Voulgari Paraskevi V, Venetsanopoulou Aliki I, Drosos Alexandros A
Department of Rheumatology, School of Health Sciences, Faculty of Medicine, University of Ioannina, Ioannina, Greece.
Front Med (Lausanne). 2024 Mar 11;11:1327715. doi: 10.3389/fmed.2024.1327715. eCollection 2024.
Calcium pyrophosphate deposition (CPPD) disease is a form of crystal-induced arthropathy that arises from the accumulation of calcium pyrophosphate crystals within joints and soft tissues. This process leads to inflammation and damage to the affected joints. It can present asymptomatically or as acute or chronic inflammatory arthritis. Risk factors and comorbidities, including prior joint injury, osteoarthritis, hereditary or familial predisposition, and metabolic diseases, should be evaluated in CPPD cases.

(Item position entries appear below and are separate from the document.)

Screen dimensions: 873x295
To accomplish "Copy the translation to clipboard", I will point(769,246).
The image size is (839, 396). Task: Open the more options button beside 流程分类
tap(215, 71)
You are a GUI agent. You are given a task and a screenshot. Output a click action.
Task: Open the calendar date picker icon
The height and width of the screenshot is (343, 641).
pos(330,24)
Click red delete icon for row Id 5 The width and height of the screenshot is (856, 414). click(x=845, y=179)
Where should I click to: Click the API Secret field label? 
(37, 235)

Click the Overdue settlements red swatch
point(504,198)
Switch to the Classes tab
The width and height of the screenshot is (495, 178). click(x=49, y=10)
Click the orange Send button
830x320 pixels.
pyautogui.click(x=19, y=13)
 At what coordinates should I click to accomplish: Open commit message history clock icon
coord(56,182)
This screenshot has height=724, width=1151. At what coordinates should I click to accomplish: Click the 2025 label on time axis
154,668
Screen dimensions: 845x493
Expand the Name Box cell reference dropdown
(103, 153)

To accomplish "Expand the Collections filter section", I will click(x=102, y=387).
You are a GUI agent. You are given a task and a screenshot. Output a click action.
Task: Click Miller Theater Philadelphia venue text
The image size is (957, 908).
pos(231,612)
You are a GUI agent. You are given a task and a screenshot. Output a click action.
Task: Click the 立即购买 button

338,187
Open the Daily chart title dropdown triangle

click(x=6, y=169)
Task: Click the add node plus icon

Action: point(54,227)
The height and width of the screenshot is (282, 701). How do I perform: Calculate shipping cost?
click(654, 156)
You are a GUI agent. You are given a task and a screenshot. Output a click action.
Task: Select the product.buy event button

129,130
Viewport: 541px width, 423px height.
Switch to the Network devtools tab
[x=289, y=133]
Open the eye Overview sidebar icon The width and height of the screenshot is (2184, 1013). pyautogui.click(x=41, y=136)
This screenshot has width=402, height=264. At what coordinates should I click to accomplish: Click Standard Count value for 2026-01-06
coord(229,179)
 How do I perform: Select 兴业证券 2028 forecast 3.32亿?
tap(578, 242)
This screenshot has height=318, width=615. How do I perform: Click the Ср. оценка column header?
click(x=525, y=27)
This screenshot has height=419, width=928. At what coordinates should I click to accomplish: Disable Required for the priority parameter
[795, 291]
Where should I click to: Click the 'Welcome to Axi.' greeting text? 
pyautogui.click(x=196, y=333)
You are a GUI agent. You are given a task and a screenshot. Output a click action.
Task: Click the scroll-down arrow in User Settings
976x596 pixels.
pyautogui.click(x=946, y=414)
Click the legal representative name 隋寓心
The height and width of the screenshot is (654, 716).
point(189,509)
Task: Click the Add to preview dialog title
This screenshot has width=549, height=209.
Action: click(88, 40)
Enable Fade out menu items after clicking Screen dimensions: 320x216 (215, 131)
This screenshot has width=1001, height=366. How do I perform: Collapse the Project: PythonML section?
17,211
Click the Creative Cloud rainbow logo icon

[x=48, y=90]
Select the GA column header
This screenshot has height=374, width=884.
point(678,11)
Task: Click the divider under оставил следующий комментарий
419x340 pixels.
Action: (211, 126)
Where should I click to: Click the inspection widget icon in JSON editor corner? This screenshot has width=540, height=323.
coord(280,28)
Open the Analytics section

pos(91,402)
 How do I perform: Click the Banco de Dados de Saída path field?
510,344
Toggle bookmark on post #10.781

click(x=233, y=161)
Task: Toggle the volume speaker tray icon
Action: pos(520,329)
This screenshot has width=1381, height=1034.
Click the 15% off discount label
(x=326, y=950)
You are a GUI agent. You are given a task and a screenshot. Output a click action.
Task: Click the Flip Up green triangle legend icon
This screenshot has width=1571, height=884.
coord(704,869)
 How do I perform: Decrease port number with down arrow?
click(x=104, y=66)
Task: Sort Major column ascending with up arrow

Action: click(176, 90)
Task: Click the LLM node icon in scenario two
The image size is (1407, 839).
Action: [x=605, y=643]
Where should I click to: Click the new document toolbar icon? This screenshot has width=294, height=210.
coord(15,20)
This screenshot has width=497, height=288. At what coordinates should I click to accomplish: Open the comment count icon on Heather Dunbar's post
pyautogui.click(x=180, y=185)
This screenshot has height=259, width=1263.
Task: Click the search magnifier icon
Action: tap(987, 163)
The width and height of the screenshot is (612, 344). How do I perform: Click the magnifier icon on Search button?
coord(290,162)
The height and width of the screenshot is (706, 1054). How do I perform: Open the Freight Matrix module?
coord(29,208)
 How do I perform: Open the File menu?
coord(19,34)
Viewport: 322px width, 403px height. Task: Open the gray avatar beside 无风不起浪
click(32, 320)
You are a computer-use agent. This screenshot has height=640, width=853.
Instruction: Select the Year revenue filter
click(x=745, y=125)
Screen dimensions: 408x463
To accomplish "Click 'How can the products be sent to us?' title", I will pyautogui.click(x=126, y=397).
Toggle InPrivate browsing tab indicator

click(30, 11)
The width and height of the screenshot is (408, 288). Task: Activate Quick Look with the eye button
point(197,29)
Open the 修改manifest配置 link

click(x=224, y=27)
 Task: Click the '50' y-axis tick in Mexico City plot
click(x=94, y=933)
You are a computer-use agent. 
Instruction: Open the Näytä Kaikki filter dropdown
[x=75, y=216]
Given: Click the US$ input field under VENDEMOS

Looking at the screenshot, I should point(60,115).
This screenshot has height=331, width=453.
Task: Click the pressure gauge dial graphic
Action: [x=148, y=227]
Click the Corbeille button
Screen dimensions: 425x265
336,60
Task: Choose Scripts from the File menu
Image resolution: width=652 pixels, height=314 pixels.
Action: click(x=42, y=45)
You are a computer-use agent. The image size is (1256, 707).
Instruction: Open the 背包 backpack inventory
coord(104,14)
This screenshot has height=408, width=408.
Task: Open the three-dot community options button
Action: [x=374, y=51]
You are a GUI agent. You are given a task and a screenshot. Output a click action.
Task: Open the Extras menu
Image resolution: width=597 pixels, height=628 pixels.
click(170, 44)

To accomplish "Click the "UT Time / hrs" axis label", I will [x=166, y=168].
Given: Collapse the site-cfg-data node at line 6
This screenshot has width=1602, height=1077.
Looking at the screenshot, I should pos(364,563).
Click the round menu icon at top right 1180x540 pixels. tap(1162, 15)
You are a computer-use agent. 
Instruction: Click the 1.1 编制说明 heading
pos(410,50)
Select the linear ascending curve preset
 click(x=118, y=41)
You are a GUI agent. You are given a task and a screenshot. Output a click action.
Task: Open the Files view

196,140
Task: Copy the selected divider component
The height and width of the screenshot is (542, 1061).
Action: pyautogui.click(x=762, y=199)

The management of CPPD remains a challenge in the sparsity of randomized controlled trials. The lack of such trials makes it difficult to establish evidence-based treatment protocols for CPPD. This review provides an overview of the current pharmacological management of CPPD, focusing on reducing inflammation, alleviating symptoms, and preventing acute flares. Non-steroidal anti-inflammatory drugs (NSAIDs), corticosteroids, and colchicine are effective in managing acute CPP arthritis. Colchicine may also be used prophylactically to prevent recurrent flares. In cases where other treatments have failed, anakinra, an interleukin-1 receptor antagonist, can be administered to alleviate acute flares. The management of chronic CPP inflammatory arthritis includes NSAIDs and/or colchicine, followed by hydroxychloroquine, low-dose glucocorticoids, and methotrexate, with limited data on efficacy. Tocilizumab can be used in refractory cases. In small studies, synovial destruction using intra-articular injection of yttrium 90 can decrease pain. To date, no disease-modifying therapies exist that reduce articular calcification in CPPD.
焦磷酸钙沉积(CPPD)病是一种晶体诱导的关节病,由焦磷酸钙晶体在关节和软组织内积聚引起。这一过程会导致炎症以及对受影响关节的损害。它可以无症状出现,也可表现为急性或慢性炎症性关节炎。在CPPD病例中,应评估危险因素和合并症,包括既往关节损伤、骨关节炎、遗传或家族易感性以及代谢疾病。由于随机对照试验稀缺,CPPD的管理仍然是一项挑战。此类试验的缺乏使得难以建立基于证据的CPPD治疗方案。本综述概述了CPPD目前的药物治疗,重点是减轻炎症、缓解症状和预防急性发作。非甾体抗炎药(NSAIDs)、皮质类固醇和秋水仙碱对治疗急性CPP关节炎有效。秋水仙碱也可用于预防复发。在其他治疗失败的情况下,可以使用白细胞介素-1受体拮抗剂阿那白滞素来缓解急性发作。慢性CPP炎症性关节炎的治疗包括使用NSAIDs和/或秋水仙碱,随后使用羟氯喹、低剂量糖皮质激素和甲氨蝶呤,但疗效数据有限。托珠单抗可用于难治性病例。在小型研究中,关节内注射钇90破坏滑膜可减轻疼痛。迄今为止,尚无能够减少CPPD关节钙化的改善病情疗法。